= Johnie Cock =

Traditional song

Johnie Cock (also Johnny O'Breadisley or Jock o' Braidislee) is a traditional Scottish folk ballad, listed as the 114th Child Ballad and number 69 in the Roud Folk Song Index.

== Synopsis ==
Johnie Cock is warned by his mother that he is in danger but nevertheless goes poaching and kills a deer. He feeds his dogs and sleeps in the woods. A man (sometimes a palmer, a medieval European pilgrim to the Holy Land) betrays him to foresters, who attack him while he sleeps. Johnie wakes. Either he or his nephew rebukes them for the attack, in most variants saying that even a wolf would not have attacked him like that. In most variants, he fights and kills all of his assailants but one, whom he wounds.

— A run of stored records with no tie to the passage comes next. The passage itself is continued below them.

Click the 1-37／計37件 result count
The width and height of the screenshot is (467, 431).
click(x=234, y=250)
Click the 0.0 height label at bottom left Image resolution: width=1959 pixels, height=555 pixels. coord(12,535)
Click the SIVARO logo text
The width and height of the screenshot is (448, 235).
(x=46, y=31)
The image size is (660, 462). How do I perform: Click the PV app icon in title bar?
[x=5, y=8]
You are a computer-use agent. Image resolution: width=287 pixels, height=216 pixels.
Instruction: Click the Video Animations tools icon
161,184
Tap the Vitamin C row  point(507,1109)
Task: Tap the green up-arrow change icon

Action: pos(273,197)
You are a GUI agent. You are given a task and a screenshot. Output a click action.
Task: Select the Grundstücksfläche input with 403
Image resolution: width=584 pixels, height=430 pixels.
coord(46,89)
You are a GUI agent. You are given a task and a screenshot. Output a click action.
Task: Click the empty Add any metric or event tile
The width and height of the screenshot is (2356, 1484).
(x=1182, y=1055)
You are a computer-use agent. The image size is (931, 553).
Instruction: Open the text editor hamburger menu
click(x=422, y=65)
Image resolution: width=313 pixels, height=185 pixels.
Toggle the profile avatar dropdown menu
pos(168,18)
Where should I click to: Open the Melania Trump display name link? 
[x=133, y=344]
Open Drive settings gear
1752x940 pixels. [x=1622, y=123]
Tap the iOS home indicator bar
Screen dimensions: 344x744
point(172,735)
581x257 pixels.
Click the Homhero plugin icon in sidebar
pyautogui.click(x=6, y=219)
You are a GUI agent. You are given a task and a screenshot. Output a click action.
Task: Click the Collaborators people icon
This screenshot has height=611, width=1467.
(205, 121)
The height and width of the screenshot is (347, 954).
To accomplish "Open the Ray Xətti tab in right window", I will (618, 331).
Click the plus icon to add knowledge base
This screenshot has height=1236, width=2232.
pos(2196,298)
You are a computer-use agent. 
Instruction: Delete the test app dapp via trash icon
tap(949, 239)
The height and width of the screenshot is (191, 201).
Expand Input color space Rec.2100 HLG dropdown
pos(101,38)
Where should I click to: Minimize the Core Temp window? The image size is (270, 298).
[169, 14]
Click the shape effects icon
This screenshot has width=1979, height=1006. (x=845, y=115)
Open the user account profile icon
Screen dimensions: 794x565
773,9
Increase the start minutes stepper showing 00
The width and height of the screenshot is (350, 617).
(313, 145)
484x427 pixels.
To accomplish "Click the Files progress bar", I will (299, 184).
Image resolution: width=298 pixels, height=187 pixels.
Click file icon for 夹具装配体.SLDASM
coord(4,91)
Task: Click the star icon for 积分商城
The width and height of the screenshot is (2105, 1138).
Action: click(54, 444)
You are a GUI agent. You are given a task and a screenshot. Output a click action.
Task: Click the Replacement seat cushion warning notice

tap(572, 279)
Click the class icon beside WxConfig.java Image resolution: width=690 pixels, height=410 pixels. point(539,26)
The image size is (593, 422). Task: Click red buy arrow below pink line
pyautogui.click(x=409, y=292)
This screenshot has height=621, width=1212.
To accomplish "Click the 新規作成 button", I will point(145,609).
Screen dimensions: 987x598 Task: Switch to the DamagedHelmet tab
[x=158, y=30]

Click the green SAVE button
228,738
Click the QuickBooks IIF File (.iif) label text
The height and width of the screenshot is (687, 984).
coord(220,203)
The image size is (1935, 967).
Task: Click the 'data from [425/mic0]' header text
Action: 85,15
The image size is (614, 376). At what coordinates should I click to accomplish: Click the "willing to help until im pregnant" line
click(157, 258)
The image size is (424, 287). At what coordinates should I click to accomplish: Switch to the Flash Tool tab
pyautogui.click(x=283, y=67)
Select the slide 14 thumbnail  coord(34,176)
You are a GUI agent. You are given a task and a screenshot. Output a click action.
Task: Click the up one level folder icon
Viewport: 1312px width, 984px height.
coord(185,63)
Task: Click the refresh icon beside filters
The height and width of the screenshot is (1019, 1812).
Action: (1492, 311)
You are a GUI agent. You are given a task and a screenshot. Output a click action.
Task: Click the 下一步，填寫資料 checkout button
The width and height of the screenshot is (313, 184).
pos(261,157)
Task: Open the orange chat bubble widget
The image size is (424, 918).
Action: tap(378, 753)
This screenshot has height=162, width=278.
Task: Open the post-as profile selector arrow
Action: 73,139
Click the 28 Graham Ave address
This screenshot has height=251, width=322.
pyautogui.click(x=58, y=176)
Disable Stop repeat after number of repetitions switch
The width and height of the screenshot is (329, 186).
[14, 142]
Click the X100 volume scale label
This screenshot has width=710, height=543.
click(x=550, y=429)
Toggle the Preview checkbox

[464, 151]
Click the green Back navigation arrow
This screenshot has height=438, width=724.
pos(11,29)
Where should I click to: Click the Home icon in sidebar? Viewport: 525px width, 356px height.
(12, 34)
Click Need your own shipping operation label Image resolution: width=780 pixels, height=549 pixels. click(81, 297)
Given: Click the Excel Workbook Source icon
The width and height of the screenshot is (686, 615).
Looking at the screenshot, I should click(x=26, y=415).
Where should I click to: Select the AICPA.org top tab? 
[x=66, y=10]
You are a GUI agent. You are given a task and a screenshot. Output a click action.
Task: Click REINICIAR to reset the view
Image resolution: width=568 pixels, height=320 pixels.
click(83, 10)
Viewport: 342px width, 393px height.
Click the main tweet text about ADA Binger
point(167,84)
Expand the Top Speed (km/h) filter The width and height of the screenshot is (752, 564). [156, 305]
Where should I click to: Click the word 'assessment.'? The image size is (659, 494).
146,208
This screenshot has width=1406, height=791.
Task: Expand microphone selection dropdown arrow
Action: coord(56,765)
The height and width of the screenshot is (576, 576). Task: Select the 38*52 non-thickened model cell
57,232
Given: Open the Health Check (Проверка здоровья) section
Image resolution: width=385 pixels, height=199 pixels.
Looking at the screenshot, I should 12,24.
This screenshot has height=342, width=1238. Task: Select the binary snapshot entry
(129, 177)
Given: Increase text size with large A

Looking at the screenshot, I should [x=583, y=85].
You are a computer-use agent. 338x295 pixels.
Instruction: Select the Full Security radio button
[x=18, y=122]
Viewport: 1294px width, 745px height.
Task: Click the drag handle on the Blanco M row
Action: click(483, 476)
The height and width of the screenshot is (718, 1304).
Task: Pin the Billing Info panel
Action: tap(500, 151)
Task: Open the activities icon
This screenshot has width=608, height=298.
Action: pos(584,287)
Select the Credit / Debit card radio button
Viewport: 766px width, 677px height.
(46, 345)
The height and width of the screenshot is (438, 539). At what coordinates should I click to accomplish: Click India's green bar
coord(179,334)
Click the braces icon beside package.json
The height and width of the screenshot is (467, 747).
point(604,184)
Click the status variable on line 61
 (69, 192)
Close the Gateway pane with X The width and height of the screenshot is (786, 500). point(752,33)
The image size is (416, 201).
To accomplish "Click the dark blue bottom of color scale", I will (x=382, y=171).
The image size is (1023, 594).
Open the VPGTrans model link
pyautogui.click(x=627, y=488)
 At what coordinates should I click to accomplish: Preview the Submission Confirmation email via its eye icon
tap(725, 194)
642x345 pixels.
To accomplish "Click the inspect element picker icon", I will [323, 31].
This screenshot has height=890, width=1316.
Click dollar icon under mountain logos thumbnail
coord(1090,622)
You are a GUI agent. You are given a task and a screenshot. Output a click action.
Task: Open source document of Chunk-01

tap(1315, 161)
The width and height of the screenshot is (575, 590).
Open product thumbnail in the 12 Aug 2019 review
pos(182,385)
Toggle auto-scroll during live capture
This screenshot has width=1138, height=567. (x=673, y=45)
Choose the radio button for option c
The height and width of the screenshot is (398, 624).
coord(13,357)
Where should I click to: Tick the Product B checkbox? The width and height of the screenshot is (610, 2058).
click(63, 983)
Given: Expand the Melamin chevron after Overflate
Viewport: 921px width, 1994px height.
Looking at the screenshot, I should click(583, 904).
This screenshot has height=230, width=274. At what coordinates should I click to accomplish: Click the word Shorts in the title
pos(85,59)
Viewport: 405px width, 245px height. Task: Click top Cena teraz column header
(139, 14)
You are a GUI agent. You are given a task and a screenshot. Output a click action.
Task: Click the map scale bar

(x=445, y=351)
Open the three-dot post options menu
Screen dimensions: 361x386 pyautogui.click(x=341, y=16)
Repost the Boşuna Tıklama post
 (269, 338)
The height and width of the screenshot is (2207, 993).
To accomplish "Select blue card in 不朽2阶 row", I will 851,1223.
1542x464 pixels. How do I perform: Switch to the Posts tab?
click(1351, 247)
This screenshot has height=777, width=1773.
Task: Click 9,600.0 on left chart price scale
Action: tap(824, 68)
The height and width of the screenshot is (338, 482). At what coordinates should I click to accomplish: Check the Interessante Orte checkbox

In several versions, he dies of his wounds while still in the wood. In one variant, he is laid low, and the king sends him a pardon.

== Recordings ==
Many recordings made by in the 1930s by James Madison Carpenter of traditional Aberdeenshire singers can be heard on the Vaughan Williams Memorial Library website, including versions by Bell Duncan of Ythan Wells and John Strachan of Fyvie (who was later recorded singing the song by Alan Lomax). Duncan Williamson also sang a traditional version, as did Gordeanna McCulloch. The Corries also recorded and performed the song a number of times, using the title "Jock O’ Braidislee".